Growing Fair Trade with Better Banking

Image: Sergio Nuñez de Arco, a fair trade farmer. Title: Growing Fair Trade with Better Banking

Sergio Nuñez de Arco aspires to become the quinoa king, and he’s well on his way. The company he started, one of New Resource Bank’s first customers, rocketed from $635,000 in revenues in 2007 to more than $9.2 million and a 33 percent U.S. market share in 2010, says Nuñez de Arco.

Driven by a vision of promoting sustainable agriculture and raising farmer incomes his native Bolivia, Nuñez de Arco hopes to capture the majority of the U.S. market for quinoa by 2012 with a product that’s 100 percent organic and 100 percent fair trade. A member of the Fair Trade Federation since December 2010, Andean Naturals’ products are also certified by Fair Trade USA.
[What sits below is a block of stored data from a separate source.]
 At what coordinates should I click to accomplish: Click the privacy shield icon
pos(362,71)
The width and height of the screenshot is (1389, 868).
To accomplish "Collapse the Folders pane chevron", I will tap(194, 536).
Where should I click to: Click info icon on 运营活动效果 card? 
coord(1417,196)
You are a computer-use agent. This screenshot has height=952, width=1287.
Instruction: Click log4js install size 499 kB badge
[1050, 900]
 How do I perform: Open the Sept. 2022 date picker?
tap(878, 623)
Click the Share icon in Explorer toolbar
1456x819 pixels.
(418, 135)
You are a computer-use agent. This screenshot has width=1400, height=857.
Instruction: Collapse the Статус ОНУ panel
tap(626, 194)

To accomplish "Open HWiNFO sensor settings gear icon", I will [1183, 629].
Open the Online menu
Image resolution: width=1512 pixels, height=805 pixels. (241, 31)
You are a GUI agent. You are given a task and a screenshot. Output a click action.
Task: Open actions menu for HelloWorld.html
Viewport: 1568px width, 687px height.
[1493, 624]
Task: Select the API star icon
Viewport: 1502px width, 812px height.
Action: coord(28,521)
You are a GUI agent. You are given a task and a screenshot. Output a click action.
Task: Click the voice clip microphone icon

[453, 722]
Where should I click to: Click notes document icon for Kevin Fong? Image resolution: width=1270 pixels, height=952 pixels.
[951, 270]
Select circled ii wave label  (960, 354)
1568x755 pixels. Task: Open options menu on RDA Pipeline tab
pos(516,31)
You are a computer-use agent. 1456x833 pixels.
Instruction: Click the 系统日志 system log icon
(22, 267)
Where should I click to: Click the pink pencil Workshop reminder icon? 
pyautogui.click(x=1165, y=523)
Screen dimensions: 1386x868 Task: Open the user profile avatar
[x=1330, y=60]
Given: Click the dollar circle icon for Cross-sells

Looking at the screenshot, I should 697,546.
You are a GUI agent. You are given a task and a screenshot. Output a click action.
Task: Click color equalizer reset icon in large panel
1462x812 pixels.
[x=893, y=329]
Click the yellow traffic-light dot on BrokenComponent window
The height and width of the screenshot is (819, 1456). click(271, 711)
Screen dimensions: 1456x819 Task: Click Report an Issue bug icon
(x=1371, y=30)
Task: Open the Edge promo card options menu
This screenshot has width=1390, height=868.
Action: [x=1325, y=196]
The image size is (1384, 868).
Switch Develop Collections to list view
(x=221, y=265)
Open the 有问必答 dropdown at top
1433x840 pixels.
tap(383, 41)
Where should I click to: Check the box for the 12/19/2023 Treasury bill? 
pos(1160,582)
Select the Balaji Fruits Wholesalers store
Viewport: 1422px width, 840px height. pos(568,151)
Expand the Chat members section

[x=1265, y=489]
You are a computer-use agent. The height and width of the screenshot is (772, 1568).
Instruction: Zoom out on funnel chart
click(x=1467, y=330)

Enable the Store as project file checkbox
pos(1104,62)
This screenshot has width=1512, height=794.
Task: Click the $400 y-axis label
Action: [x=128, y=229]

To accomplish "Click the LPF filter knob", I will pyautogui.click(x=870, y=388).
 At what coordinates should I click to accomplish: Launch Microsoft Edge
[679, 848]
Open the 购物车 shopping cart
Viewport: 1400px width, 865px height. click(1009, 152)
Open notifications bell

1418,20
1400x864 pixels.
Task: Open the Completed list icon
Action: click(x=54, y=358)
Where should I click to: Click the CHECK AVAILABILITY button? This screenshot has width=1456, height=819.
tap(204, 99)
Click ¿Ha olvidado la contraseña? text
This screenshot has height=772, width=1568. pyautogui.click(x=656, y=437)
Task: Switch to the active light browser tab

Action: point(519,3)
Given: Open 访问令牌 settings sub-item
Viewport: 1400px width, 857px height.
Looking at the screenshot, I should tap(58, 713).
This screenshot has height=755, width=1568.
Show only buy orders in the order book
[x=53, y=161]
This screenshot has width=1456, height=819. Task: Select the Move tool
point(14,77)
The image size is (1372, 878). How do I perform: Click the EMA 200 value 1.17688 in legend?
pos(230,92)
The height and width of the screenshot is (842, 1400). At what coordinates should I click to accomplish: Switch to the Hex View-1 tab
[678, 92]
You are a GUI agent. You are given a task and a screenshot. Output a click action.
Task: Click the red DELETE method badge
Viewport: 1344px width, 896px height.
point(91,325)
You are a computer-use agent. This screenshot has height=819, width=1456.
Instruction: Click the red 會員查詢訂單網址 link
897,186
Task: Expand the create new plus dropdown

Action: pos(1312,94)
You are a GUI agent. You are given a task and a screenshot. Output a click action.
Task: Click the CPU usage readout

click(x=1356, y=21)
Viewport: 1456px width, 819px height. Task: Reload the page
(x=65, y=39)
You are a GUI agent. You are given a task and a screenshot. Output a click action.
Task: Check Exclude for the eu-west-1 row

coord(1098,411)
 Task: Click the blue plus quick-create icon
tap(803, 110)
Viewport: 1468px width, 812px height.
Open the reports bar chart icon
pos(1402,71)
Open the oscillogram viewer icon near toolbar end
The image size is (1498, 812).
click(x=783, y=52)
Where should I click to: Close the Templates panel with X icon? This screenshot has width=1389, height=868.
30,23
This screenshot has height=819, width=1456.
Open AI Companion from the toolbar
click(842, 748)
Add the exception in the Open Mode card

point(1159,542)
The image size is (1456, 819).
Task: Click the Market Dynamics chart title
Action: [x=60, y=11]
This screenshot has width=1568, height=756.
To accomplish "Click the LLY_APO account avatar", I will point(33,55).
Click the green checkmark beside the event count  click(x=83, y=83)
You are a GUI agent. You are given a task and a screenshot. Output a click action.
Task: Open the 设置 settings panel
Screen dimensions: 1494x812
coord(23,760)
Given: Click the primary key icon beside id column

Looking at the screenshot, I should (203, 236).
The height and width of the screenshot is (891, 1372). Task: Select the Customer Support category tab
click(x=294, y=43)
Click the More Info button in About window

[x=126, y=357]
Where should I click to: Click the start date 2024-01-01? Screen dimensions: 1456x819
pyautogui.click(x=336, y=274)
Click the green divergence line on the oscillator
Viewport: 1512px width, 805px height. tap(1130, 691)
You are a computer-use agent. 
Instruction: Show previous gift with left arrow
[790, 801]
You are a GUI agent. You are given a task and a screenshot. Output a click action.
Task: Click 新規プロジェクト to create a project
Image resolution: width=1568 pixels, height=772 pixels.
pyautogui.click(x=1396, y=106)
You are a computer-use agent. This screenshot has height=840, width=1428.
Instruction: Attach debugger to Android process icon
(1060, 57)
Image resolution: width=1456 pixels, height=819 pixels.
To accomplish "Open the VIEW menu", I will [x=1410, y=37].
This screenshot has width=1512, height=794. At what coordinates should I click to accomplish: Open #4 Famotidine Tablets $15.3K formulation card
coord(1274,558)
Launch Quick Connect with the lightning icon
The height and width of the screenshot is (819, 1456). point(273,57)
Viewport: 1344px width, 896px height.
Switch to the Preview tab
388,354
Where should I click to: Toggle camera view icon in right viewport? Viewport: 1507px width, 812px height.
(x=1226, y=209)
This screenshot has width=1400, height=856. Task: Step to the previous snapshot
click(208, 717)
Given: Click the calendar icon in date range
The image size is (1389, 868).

The relationship with New Resource is essential to the company’s success, Nuñez de Arco says. Not only does the company draw on a line of credit, it needs frequent, complex wire transfers to go through flawlessly. What surprised him somewhat, he adds, is that the bank “did not take it easy on us just because we’re trying to do good. They had a very solid way of analyzing the financials, cost structure and profitability, and telling us, ‘If you want to get to this level, here’s what you have to do.’ I feel like they want our company to be successful.”


Nuñez de Arco helping with the quinoa harvest. (Profile & photo courtesy New Resource Bank)

Quinoa, a complete-protein, gluten-free “grain” (it’s really a seed), has been cultivated in the Andes for thousands of years. Andean Naturals is making it more accessible in the United States by reducing risk for U.S. food purveyors. The company, which has offices in Foster City, California, and La Paz, Bolivia, buys directly from local farm cooperatives and processors, paying them an 8 percent premium for meeting its Royal Quinoa cultivation guidelines. It then sells the crop to leading US food companies. Most quinoa we find today on shelves can be traced back to Bolivia.

“We see ourselves as a bridge between the farm and the U.S. market,” says Nuñez de Arco. “There are risks in importing directly—language barriers, shipments that are not well cleaned, late shipments. With us, customers don’t have to worry about when the container will get there, and we stand by the quality. We’re also transparent about prices, including how much the farmer gets. All this makes it easier for U.S. food companies to incorporate quinoa into their products.”